SEC Extends Relaxation of Certain Crowdfunding Rules through February 28, 2021; Updated Fees for SEC Filers
On August 28, 2020, the SEC adopted temporary final rules extending the effectiveness of previously-adopted temporary relief from certain requirements of Regulation Crowdfunding to facilitate capital formation for small businesses impacted by COVID-19.
As stated in the SEC’s synopsis, “The temporary final rules are intended to expedite the offering process for smaller, previously established companies directly or indirectly affected by COVID-19 that are seeking to meet their funding needs through the offer and sale of securities pursuant to Regulation Crowdfunding. The temporary final rules are designed to facilitate this offering process by providing tailored, conditional relief from certain requirements of Regulation Crowdfunding relating to the timing of the offering and the availability of financial statements required to be included in issuers’ offering materials while retaining appropriate investor protections.”
For a more detailed discussion of the temporary final rules as originally adopted on May 4, 2020, see this previous update. Originally applicable to offerings launched on or before August 31, 2020, the SEC’s latest action extends this window through February 28, 2021.

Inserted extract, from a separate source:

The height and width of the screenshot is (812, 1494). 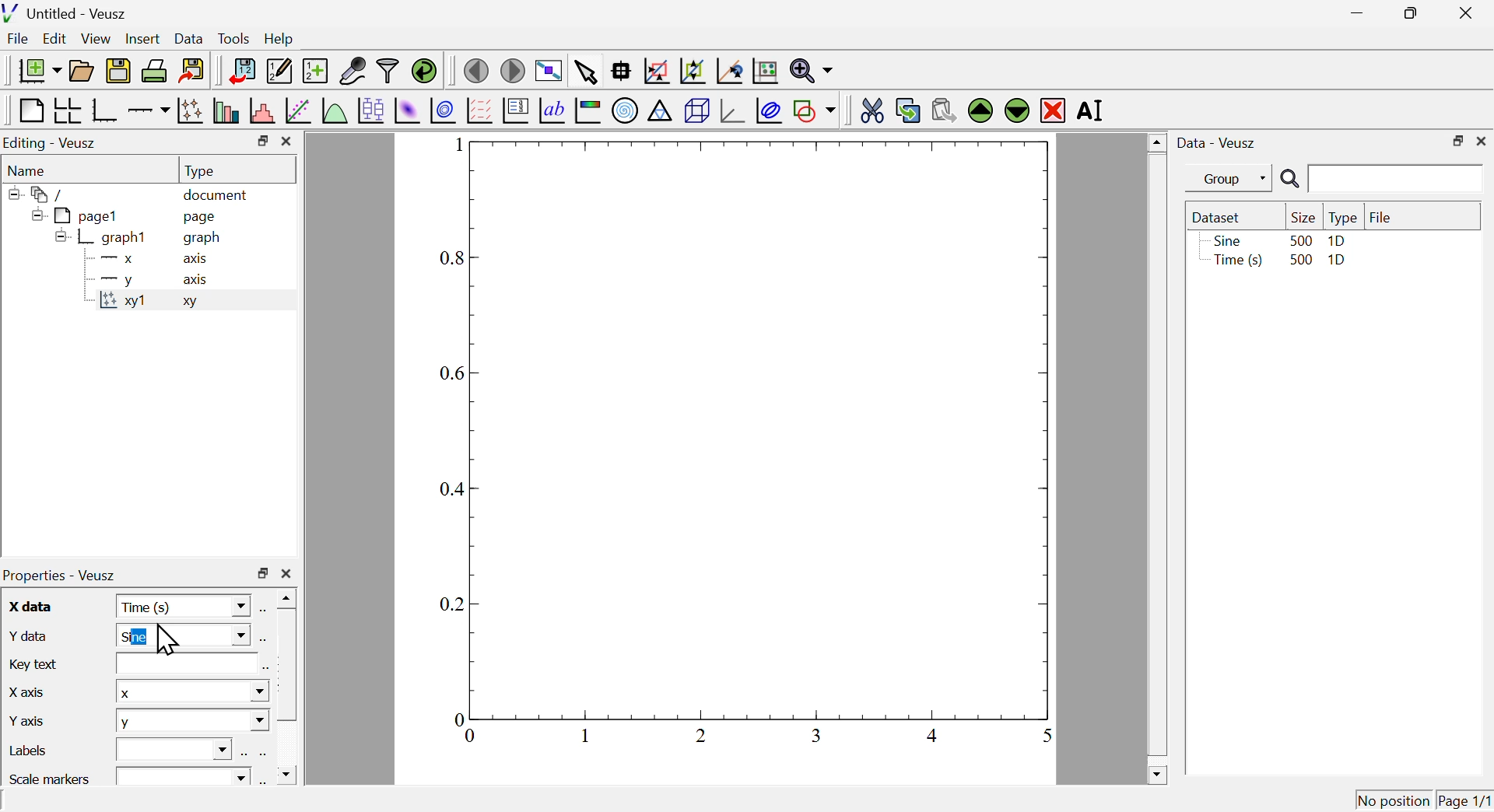 What do you see at coordinates (454, 259) in the screenshot?
I see `0.8` at bounding box center [454, 259].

Separately, on August 26, 2020, the SEC issued a fee advisory, setting the filing fees that public companies and other issuers will pay in fiscal year 2021 to register their securities with the SEC. Effective October 1, 2020, the fees paid under Section 6(b) of the Securities Act of 1933 to register securities will decrease from $129.80 per million dollars to $109.10 per million dollars, a decrease of 15.9 percent. For example, a company registering $10 million of common stock will see their registration fee decrease from $1,298 to $1,091.